#### [Set problem 1]
Quote the Predictatops blog post word for word, starting at "Justin Gosses" and ending at "in the ground.".
#### [Set problem 2]
Extend the blog post on predicting stratigraphic tops with Predictatops, picking up right after its final line.

#### [Page text]
+===+
Stratigraphic top prediction in well logs via machine-learning: Predictatops

Justin Gosses
14 min readAug 11, 2019
https://github.com/JustinGOSSES/predictatops

Back in May, I presented a talk at the 2019 AAPG ACE (American Association of Petroleum Geologist Annual Conference and Exhibit) on using machine-learning to predict stratigraphic surfaces in well logs. I described a Python package I have been working on as a side project called Predictatops. DOI here. Given I’ve mentioned working on the issue of stratigraphic top prediction using machine-learning in previous blog posts on my personal webiste, I thought it wise to announce Predictatops here on my website as well.

“which is obviously also been copied to medium as that’s where you’re reading it now”

First, some definitions for the machine-learning folks who stumbled into a geologist blog post and the geologists who stumbled into a machine-learning blog post…

Wells:

Holes drilled in the ground.
+===+
#### [Dataset records]
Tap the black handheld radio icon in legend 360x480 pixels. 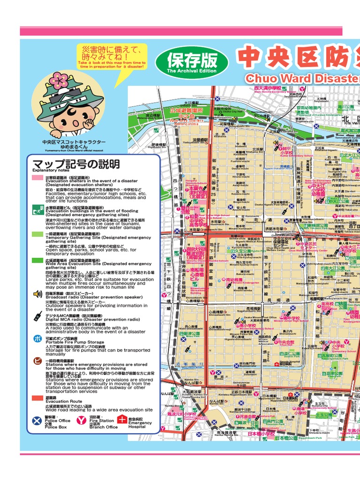tap(37, 316)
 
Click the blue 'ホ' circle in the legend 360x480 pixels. tap(38, 339)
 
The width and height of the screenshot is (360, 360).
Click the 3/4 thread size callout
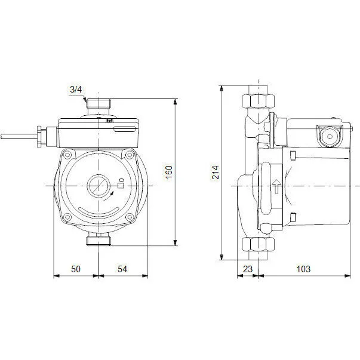[x=76, y=90]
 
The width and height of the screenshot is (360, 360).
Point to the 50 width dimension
[x=76, y=269]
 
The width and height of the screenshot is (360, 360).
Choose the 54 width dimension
[x=122, y=269]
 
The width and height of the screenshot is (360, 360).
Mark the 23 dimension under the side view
[x=248, y=269]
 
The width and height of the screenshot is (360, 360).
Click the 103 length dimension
[x=303, y=269]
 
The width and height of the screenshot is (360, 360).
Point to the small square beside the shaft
[x=119, y=186]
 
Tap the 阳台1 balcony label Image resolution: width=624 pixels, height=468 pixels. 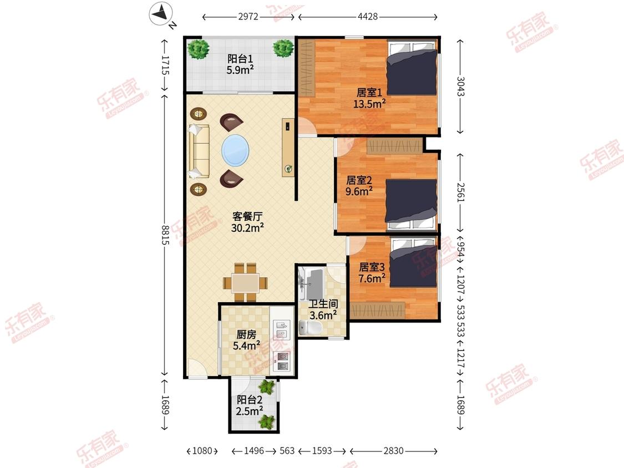pyautogui.click(x=240, y=64)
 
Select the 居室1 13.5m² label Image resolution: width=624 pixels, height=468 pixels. pyautogui.click(x=369, y=98)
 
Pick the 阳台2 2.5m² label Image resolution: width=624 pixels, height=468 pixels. pyautogui.click(x=250, y=405)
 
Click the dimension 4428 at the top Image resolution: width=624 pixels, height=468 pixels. pyautogui.click(x=367, y=17)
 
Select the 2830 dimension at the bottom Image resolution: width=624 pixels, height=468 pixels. pyautogui.click(x=393, y=451)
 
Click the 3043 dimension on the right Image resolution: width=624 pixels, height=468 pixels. pyautogui.click(x=460, y=86)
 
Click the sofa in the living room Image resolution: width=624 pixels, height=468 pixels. pyautogui.click(x=198, y=151)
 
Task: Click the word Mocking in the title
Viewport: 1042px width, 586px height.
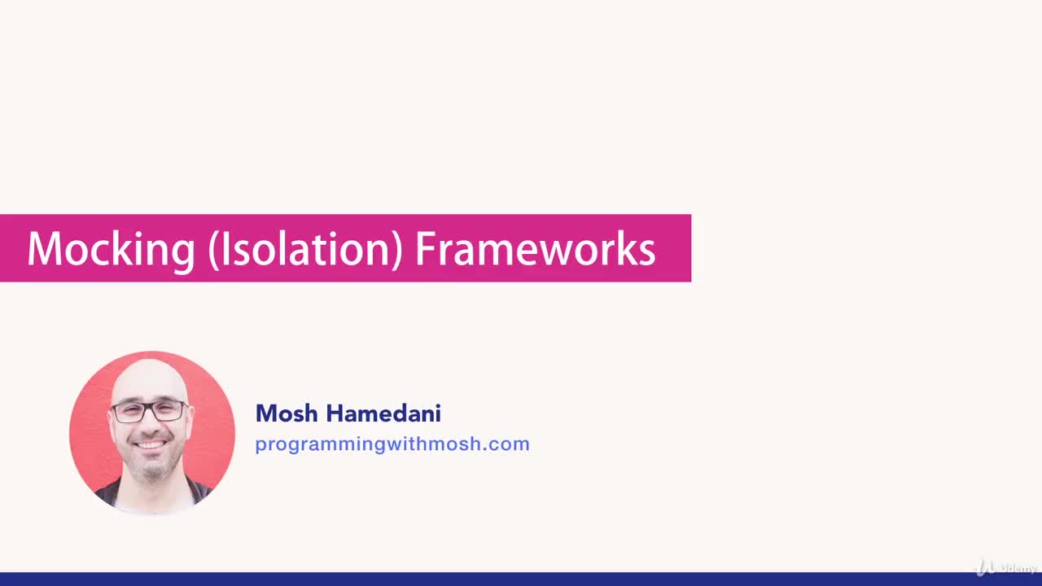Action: coord(111,249)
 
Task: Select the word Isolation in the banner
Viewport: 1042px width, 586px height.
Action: coord(306,249)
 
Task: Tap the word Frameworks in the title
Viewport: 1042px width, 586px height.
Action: coord(535,249)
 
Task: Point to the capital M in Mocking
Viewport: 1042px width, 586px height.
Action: coord(45,249)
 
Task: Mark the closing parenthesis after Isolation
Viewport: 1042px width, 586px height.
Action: coord(397,250)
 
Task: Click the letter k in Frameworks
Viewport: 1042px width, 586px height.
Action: coord(628,249)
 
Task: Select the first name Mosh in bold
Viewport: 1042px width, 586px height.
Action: coord(287,413)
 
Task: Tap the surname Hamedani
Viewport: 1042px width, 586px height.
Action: coord(383,413)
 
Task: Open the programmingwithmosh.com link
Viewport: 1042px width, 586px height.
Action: coord(392,444)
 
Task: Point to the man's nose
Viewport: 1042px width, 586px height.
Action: coord(151,425)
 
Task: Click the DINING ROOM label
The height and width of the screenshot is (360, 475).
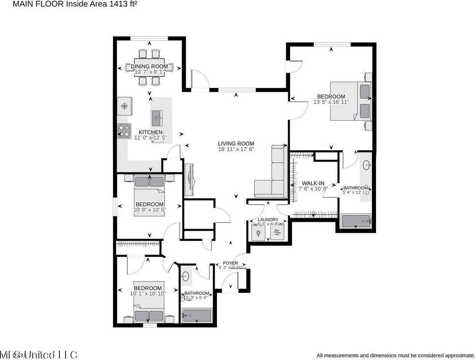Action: point(149,66)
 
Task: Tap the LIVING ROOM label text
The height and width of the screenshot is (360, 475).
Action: point(236,143)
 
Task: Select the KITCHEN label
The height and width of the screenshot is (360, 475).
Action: point(150,132)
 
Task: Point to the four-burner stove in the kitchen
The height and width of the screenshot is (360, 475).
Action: point(124,131)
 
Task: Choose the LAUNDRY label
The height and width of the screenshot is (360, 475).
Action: point(268,220)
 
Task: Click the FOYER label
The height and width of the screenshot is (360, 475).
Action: point(230,263)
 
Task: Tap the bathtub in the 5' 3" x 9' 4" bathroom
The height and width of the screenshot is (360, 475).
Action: point(196,315)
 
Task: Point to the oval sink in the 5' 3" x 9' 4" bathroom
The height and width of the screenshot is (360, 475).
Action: point(185,277)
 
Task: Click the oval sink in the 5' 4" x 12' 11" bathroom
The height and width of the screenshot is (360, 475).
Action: point(366,165)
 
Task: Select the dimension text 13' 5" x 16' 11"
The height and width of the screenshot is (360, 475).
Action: point(331,102)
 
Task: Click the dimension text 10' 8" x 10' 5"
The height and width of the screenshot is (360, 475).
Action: point(150,209)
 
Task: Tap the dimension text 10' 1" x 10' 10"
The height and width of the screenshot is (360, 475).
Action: point(147,293)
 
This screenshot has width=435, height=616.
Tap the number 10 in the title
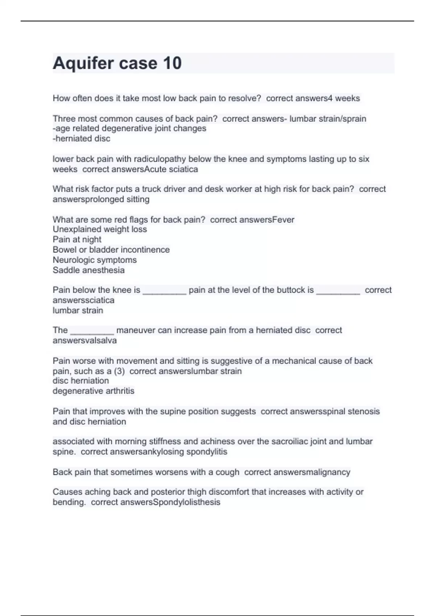tap(172, 63)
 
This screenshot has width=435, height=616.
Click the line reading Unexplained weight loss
tap(100, 229)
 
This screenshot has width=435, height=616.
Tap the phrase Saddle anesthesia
tap(88, 270)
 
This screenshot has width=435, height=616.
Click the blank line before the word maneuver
tap(92, 330)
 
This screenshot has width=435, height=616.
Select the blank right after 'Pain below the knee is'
tap(164, 290)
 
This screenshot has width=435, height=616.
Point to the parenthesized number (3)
tap(119, 371)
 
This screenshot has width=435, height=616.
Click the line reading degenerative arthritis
tap(93, 391)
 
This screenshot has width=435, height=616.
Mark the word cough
tap(227, 472)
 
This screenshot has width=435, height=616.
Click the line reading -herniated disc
tap(81, 138)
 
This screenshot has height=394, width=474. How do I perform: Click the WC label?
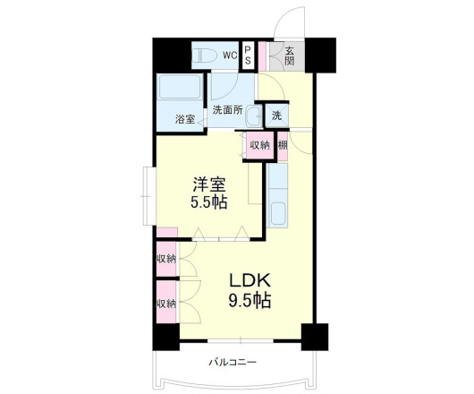230,56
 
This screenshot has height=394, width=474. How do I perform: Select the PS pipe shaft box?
247,56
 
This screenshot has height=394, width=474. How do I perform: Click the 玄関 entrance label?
289,56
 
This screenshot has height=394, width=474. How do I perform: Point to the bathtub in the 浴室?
180,87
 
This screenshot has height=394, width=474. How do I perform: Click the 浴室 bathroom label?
185,119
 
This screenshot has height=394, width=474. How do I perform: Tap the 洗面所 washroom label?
227,110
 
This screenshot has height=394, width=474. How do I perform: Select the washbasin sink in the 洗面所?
254,116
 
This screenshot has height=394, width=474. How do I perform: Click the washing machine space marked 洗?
277,116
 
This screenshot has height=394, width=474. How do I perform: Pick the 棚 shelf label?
283,146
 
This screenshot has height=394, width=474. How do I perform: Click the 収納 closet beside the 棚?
259,146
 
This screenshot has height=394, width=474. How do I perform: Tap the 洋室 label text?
209,184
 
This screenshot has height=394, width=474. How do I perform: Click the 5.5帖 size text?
209,202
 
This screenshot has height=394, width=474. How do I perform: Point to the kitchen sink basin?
278,214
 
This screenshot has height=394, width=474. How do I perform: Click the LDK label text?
250,281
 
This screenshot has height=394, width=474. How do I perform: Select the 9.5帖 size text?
250,300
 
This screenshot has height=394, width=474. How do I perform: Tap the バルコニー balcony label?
233,362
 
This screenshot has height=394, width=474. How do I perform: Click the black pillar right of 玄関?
320,56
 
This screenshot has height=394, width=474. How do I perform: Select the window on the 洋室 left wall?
148,196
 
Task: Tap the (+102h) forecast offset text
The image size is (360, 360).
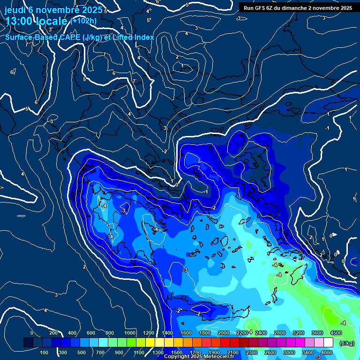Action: (x=83, y=21)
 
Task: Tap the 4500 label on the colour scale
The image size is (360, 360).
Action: (x=336, y=333)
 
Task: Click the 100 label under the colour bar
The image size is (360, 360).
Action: (x=45, y=352)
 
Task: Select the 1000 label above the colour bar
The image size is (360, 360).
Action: (x=130, y=333)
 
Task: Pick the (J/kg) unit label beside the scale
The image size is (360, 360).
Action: (x=347, y=343)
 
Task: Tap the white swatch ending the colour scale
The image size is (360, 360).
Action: (x=329, y=343)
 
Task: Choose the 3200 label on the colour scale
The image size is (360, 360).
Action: (x=298, y=333)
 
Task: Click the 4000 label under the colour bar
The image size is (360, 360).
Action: (x=327, y=352)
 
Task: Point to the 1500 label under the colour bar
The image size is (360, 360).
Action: (x=176, y=352)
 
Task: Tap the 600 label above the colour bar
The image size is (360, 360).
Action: (x=91, y=333)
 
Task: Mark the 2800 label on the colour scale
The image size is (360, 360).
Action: (x=279, y=333)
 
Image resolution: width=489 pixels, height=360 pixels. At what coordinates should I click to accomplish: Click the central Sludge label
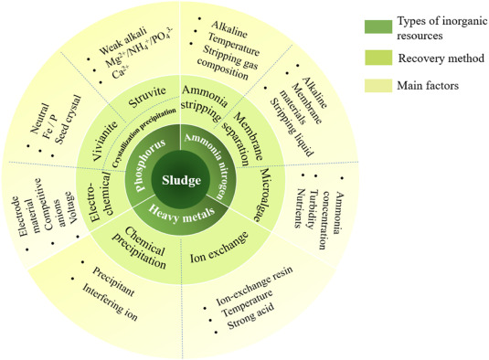coord(183,181)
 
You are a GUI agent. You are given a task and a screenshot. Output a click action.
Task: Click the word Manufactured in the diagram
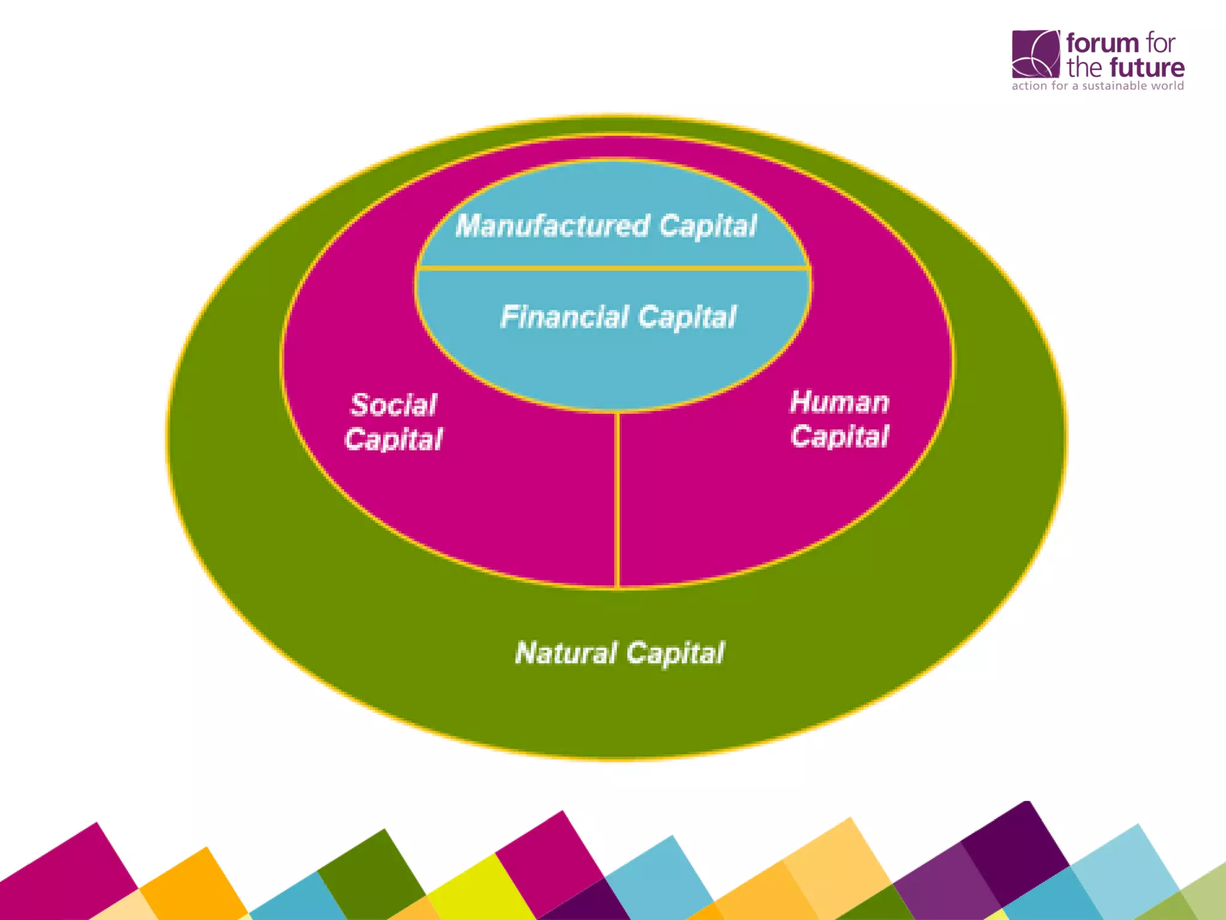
+===+
#### [Expected answer 1]
Justin Gosses
14 min readAug 11, 2019
https://github.com/JustinGOSSES/predictatops

Back in May, I presented a talk at the 2019 AAPG ACE (American Association of Petroleum Geologist Annual Conference and Exhibit) on using machine-learning to predict stratigraphic surfaces in well logs. I described a Python package I have been working on as a side project called Predictatops. DOI here. Given I’ve mentioned working on the issue of stratigraphic top prediction using machine-learning in previous blog posts on my personal webiste, I thought it wise to announce Predictatops here on my website as well.

“which is obviously also been copied to medium as that’s where you’re reading it now”

First, some definitions for the machine-learning folks who stumbled into a geologist blog post and the geologists who stumbled into a machine-learning blog post…

Wells:

Holes drilled in the ground.

#### [Expected answer 2]
Well Logs:

Well logs are created when a geophysical measurements are made along a well. These are usually 1D measurements in the sense that a measurement is made at the bottom, then the tool is pulled up a little bit and then another measurement is made.

Well logs from a single well to the left in this image. Interpretation of lithology of the rocks to the right in the colored bars. *Image from: Hall, B. (2016) Facies classification using machine learning, The Leading Edge, 35 (10): 906–909.

This continues until the entirety of the well is measured. Often, many different types of tools are used that measure different properties, resulting in multiple well logs for a single well. They measure things like how fast sound travels between two parts of the well or how much signal is bounced back and measured by a tool after a certain type of radiation is given off by a tool. These measurements are then turned into rock properties like density, grain size, etc. Further explanations of well log measurements are here and here. The picture below is of a well log.

Tops:

Tops are markers for the tops of things. Specifically, tops of geologic units. Everything below a top is one geologic layer and everything above a top is another geology layer.

Different Types of Tops:

Tops can divide different categories of layers. Sometimes the layers are based on characteristics of the rock. For example a top can separate rock made from small grains from rock made of large grains. Tops based on physical make-up of rocks are often called lithologic tops. Lithology is term for describing what a rock is made up of. Facies is another term that refers to categories of rocks in a well with similar characteristics.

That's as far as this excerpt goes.